* _Extrait du texte_
━━━━━━━━━━━━━━━━━━━━━━━━━━━━━━
Fig. 6 Etats-Unis : le taux de chômage retrouve son plus bas historique, signe d’un marché de l’emploi en surchauffe
Le marché de l’emploi reste très tendu. Le taux de chômage a baissé en décembre de façon inattendue, de 3,7% à 3,7%, retrouvant ses points bas de l’été et d’avant le Covid. De plus, ce taux de chômage très bas reflète bien des tensions sur le marché de l’emploi. En effet, plus de personnes ont rejoint le marché du travail en décembre de telle sorte que la part de population en âge de travailler dépasse 80% et s’approche de son niveau pré-Covid. Cela suggère que le potentiel de retour de travailleurs sur le marché de l’emploi après le choc du Covid est désormais limité. Au total, le taux de sous-emploi (qui prend en compte en plus des chômeurs, les personnes découragées et celles en temps partiel subi), atteint un nouveau plus bas depuis au moins 40 ans (6,5%).
━━━━━━━━━━━━━━━━━━━━━━━━━━━━━━
* _Données fournies_
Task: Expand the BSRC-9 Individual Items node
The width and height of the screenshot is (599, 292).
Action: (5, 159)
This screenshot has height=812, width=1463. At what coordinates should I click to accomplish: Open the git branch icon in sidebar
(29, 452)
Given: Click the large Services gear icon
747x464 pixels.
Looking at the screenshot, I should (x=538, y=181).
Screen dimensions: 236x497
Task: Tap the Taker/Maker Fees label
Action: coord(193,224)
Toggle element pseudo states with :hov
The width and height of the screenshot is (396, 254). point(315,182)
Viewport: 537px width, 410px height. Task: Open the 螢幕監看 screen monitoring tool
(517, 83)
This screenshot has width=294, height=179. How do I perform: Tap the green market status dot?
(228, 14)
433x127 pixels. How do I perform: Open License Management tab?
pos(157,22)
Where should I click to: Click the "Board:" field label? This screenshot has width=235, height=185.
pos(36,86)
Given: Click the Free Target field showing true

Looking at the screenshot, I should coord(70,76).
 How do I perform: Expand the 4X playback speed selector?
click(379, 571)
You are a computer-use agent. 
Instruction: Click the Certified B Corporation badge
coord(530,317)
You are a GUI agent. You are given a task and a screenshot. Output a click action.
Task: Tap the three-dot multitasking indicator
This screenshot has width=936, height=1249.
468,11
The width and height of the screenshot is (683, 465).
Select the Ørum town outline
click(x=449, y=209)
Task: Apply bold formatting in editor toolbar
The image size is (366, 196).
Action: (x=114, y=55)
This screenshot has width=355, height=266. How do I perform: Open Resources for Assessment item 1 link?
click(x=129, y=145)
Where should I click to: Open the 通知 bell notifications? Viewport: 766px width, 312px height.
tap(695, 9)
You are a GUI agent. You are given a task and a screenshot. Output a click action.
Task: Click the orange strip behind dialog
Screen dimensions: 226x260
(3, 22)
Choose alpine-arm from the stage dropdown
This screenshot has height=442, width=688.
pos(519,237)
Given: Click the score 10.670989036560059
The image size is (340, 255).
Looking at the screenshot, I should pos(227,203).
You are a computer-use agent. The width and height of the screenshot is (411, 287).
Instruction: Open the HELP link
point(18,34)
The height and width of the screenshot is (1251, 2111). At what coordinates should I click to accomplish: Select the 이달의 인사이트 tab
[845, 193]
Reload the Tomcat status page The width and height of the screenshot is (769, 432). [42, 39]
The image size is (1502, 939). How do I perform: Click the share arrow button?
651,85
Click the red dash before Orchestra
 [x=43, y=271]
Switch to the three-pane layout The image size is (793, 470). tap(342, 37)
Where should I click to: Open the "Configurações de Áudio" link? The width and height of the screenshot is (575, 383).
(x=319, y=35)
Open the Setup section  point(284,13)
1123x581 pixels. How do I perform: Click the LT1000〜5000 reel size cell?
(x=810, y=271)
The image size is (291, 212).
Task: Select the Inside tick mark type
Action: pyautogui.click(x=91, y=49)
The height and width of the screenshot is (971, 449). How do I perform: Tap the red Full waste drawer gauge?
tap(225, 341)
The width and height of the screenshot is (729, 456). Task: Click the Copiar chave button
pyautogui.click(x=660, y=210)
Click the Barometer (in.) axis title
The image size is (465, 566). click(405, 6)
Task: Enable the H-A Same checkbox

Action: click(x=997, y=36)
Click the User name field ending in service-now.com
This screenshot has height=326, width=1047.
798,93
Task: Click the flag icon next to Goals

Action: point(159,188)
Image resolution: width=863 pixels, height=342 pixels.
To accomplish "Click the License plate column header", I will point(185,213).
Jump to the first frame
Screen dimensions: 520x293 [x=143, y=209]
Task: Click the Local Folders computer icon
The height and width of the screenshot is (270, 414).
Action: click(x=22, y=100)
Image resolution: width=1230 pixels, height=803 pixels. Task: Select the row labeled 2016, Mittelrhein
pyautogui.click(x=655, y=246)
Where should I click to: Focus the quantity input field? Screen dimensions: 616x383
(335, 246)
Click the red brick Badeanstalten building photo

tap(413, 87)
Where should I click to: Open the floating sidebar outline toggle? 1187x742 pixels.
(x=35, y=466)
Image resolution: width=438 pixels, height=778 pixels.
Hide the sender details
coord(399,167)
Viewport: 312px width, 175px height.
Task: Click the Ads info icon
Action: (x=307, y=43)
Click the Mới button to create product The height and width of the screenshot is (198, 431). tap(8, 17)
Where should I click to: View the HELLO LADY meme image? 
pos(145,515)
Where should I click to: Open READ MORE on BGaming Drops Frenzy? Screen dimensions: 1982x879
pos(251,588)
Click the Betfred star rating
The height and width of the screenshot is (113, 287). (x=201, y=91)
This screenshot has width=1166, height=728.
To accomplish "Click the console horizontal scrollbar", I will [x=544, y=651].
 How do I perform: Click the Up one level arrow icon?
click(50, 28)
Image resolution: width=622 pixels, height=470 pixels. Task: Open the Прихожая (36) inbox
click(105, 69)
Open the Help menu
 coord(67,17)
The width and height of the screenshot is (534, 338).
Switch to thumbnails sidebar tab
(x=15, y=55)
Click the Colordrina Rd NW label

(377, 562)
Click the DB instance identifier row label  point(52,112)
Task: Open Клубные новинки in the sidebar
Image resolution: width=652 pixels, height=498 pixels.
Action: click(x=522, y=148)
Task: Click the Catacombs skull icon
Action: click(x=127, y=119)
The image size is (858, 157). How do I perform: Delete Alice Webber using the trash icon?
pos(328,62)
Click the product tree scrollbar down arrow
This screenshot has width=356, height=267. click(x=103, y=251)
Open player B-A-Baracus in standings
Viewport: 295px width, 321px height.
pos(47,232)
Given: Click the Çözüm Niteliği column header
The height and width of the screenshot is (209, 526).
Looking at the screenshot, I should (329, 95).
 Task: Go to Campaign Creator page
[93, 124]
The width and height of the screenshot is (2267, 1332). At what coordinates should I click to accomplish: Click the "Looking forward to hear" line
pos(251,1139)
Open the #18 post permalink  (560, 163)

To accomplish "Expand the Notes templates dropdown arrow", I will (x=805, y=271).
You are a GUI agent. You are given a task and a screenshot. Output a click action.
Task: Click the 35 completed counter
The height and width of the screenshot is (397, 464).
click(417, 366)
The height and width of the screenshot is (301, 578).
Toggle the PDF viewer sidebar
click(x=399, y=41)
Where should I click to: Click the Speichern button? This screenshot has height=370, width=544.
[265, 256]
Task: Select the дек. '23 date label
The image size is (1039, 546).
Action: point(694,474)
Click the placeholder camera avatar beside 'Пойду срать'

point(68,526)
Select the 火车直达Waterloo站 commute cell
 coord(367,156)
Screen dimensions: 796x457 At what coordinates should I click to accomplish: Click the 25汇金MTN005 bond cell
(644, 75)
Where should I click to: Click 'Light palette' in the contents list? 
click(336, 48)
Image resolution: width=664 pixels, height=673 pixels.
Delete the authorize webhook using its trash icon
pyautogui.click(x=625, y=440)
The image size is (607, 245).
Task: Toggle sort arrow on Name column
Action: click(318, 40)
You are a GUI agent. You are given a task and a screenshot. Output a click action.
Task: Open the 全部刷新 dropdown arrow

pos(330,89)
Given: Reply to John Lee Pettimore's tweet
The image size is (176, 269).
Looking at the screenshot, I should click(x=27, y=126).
━━━━━━━━━━━━━━━━━━━━━━━━━━━━━━
* _Consignes_
1/ Répondez aux questions suivantes sur l'extrait consacré au marché de l'emploi aux États-Unis.
(a) Quel seuil dépasse la part de population en âge de travailler ?
(b) Quelles personnes le taux de sous-emploi prend-il en compte en plus des chômeurs ?
(c) Quel niveau atteint le taux de sous-emploi ?
2/ Remplacez « très tendu » par « sous forte tension » dans tout le passage de l'extrait qui va de « Fig. 6 Etats-Unis » jusqu'à « 40 ans (6,5%). », puis réécrivez ce passage.

* _Corrigés_
1/
(a) Elle dépasse 80%.
(b) Il prend en compte les personnes découragées et celles en temps partiel subi.
(c) Il atteint 6,5%, un nouveau plus bas depuis au moins 40 ans.

2/
Fig. 6 Etats-Unis : le taux de chômage retrouve son plus bas historique, signe d’un marché de l’emploi en surchauffe
Le marché de l’emploi reste sous forte tension. Le taux de chômage a baissé en décembre de façon inattendue, de 3,7% à 3,7%, retrouvant ses points bas de l’été et d’avant le Covid. De plus, ce taux de chômage très bas reflète bien des tensions sur le marché de l’emploi. En effet, plus de personnes ont rejoint le marché du travail en décembre de telle sorte que la part de population en âge de travailler dépasse 80% et s’approche de son niveau pré-Covid. Cela suggère que le potentiel de retour de travailleurs sur le marché de l’emploi après le choc du Covid est désormais limité. Au total, le taux de sous-emploi (qui prend en compte en plus des chômeurs, les personnes découragées et celles en temps partiel subi), atteint un nouveau plus bas depuis au moins 40 ans (6,5%).